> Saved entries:
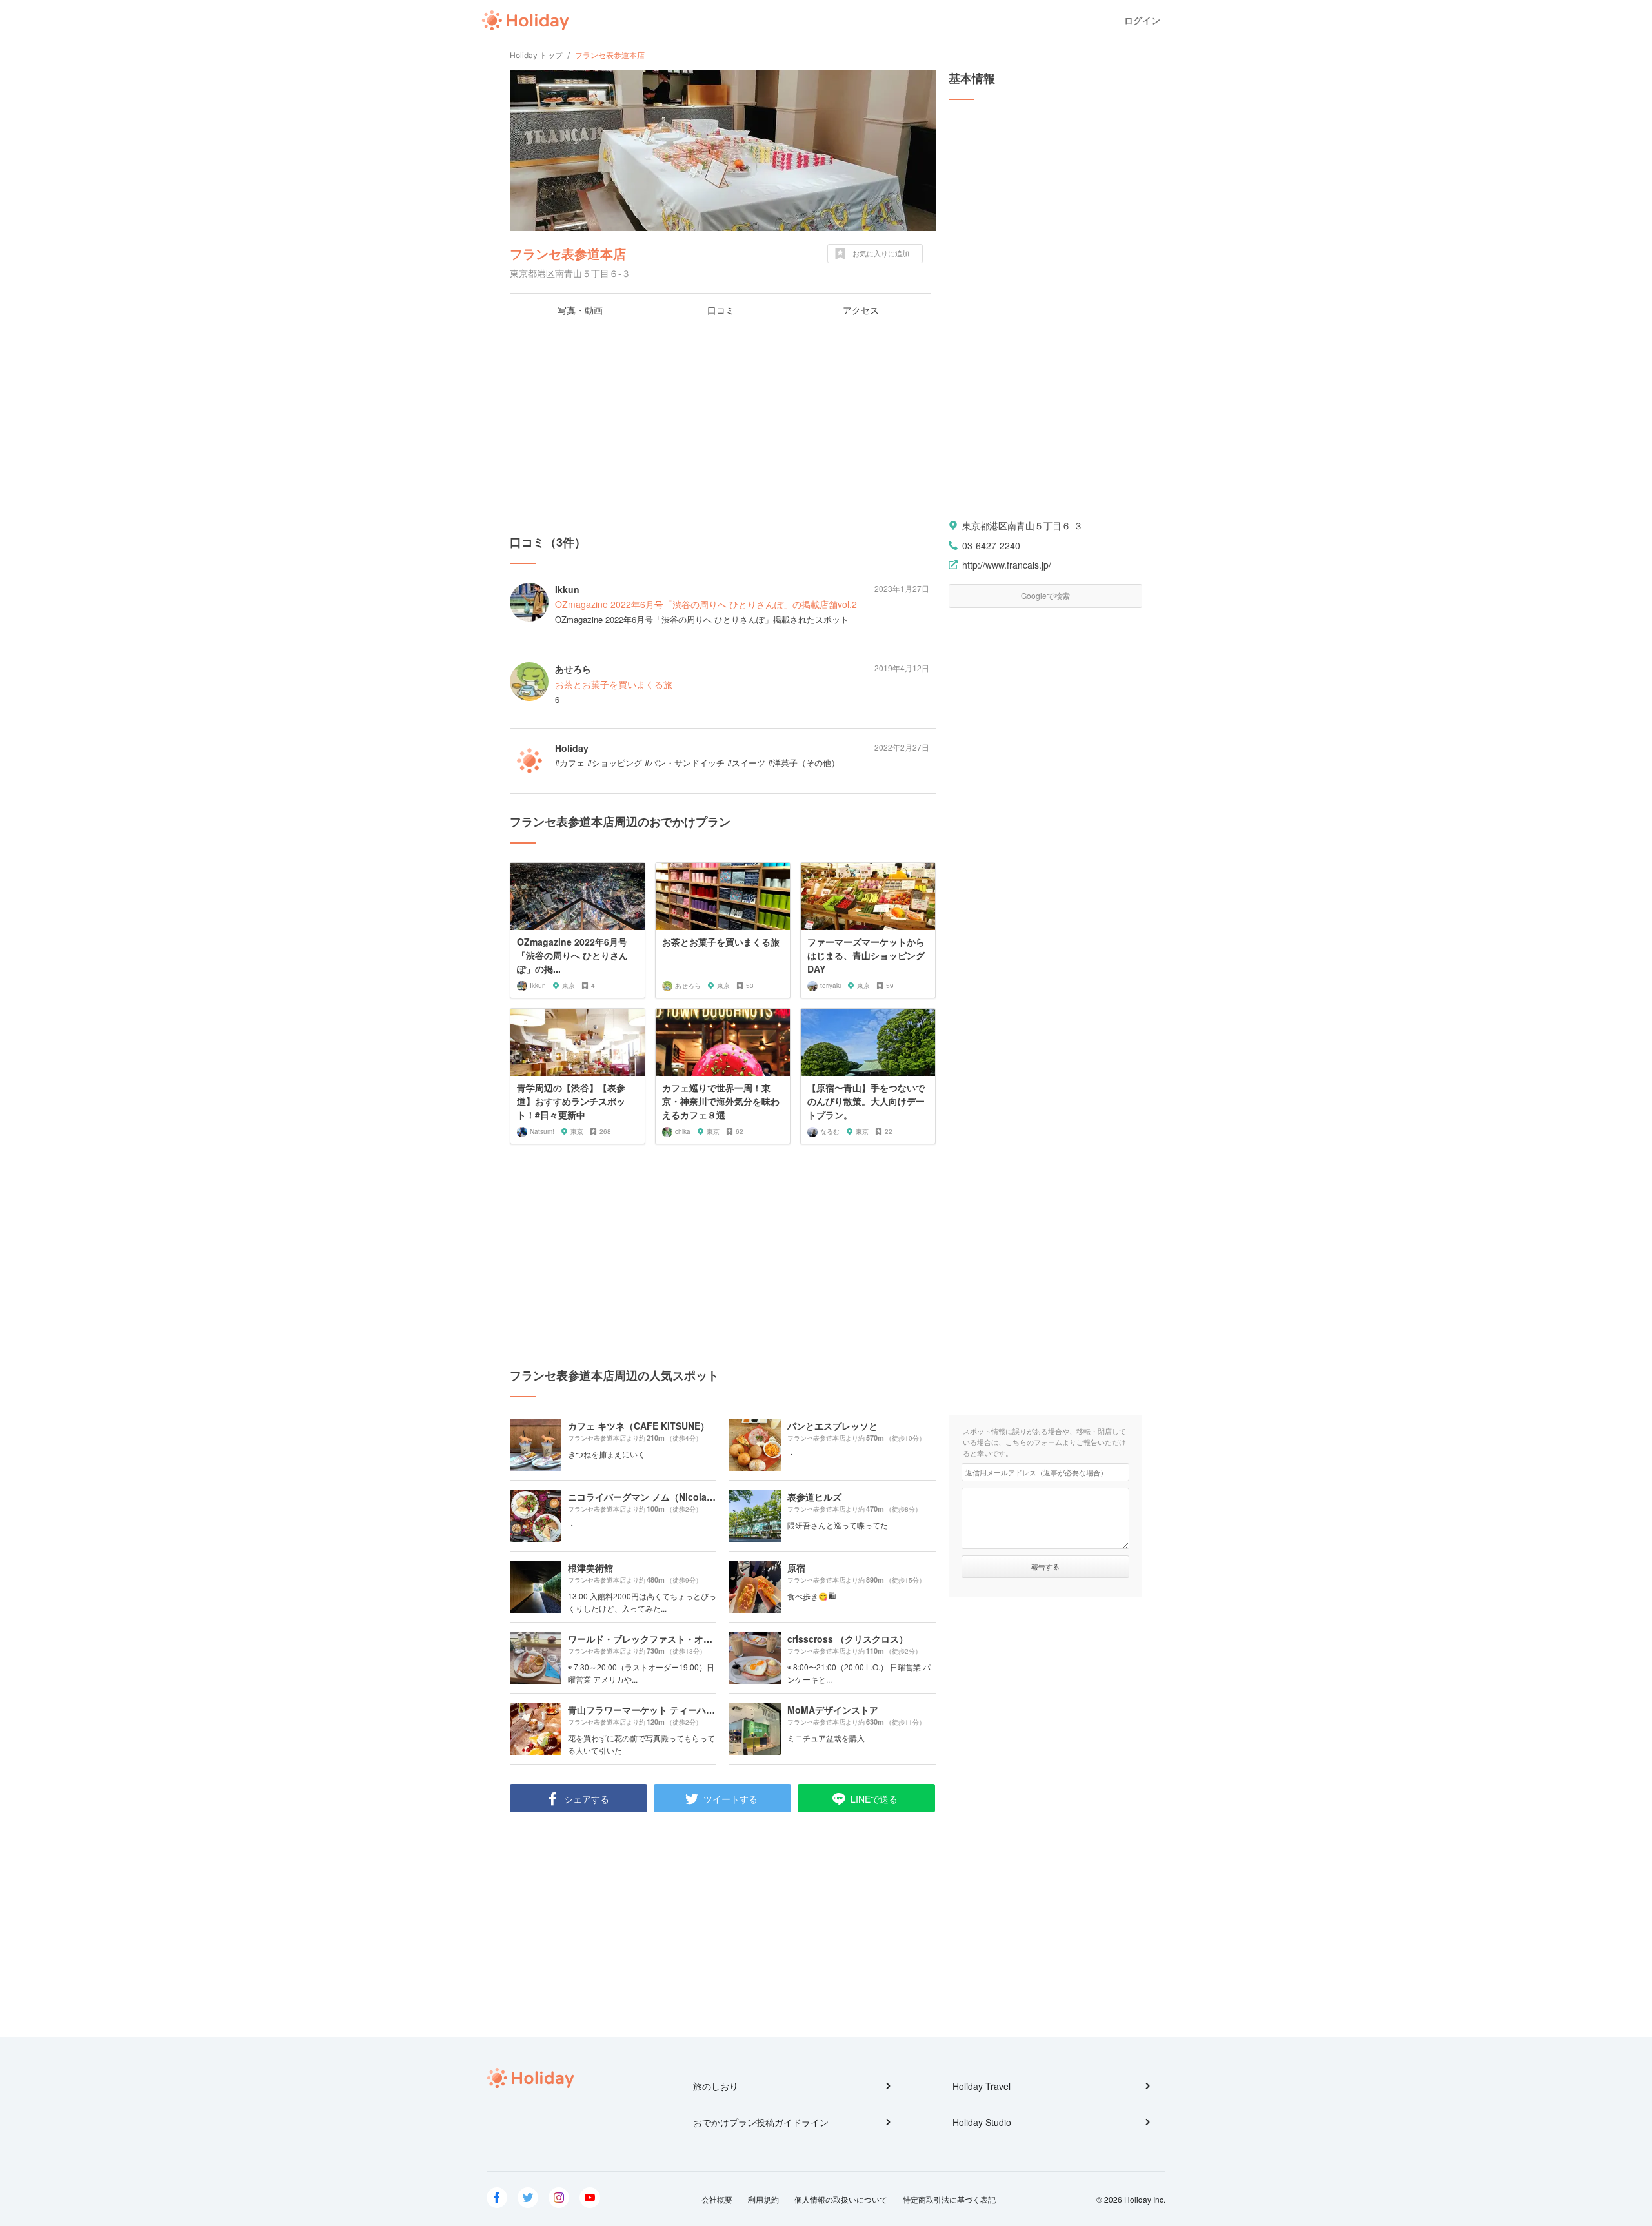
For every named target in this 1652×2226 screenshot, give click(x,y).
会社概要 (716, 2199)
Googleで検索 (1045, 595)
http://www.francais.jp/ (1006, 564)
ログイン (1142, 20)
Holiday (525, 20)
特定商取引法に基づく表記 (949, 2199)
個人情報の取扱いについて (840, 2199)
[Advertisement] (723, 430)
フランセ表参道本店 (568, 253)
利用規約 (763, 2199)
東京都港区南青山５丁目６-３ (1022, 525)
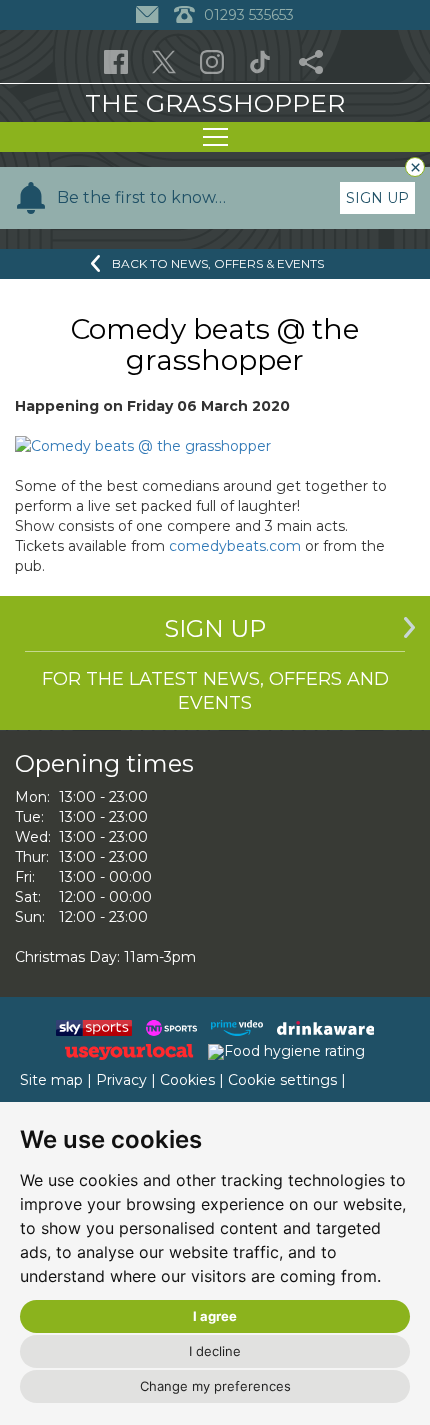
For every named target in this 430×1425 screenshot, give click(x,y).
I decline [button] (215, 1351)
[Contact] (149, 15)
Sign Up (377, 198)
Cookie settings (282, 1080)
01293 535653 (247, 15)
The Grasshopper (215, 103)
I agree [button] (215, 1316)
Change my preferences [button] (215, 1386)
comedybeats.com (235, 546)
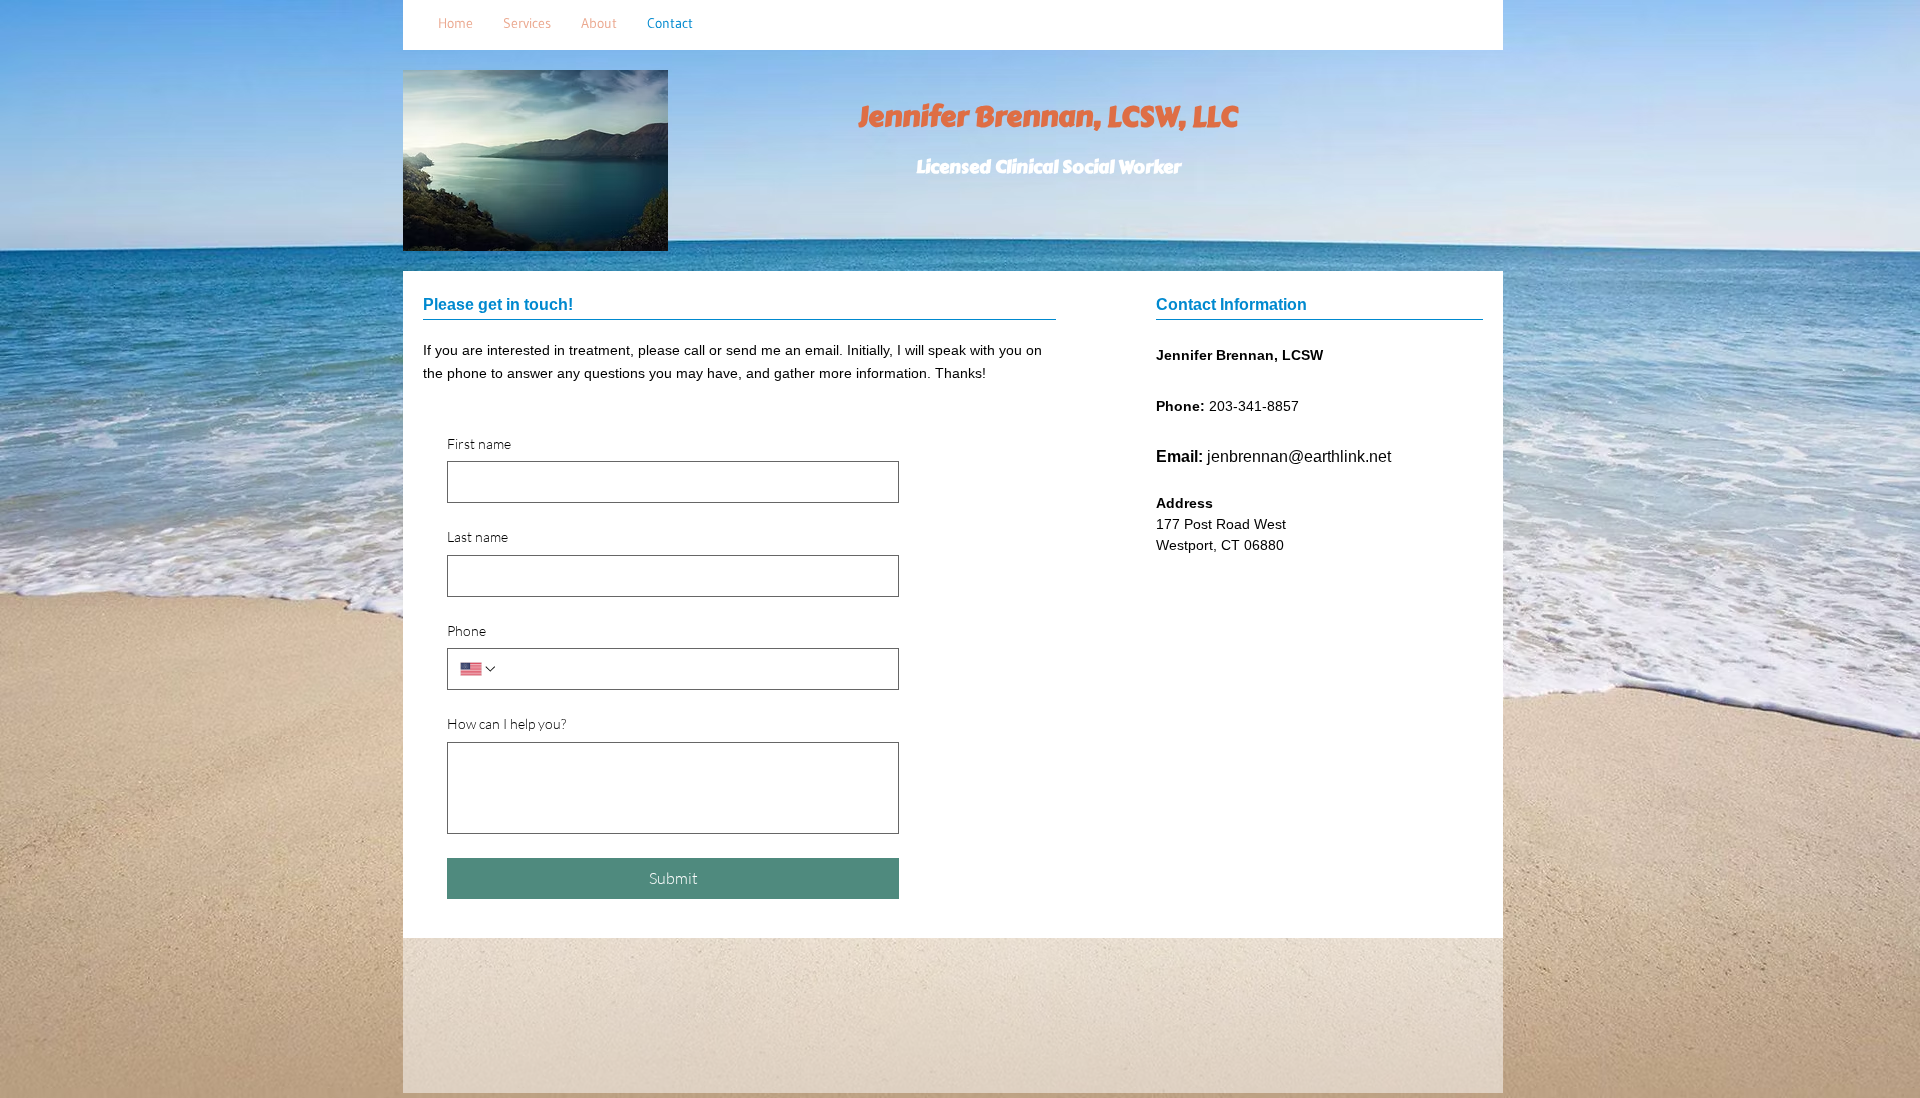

> INSTRUCTIONS FOR THE TASK:
If a line in the entries above contains "this", report it.

> REPLY TO THE EXERCISE:
For every named target in this 1652×2226 screenshot, give click(x,y).
For every named target in this 430×1425 screenshot, give click(x,y).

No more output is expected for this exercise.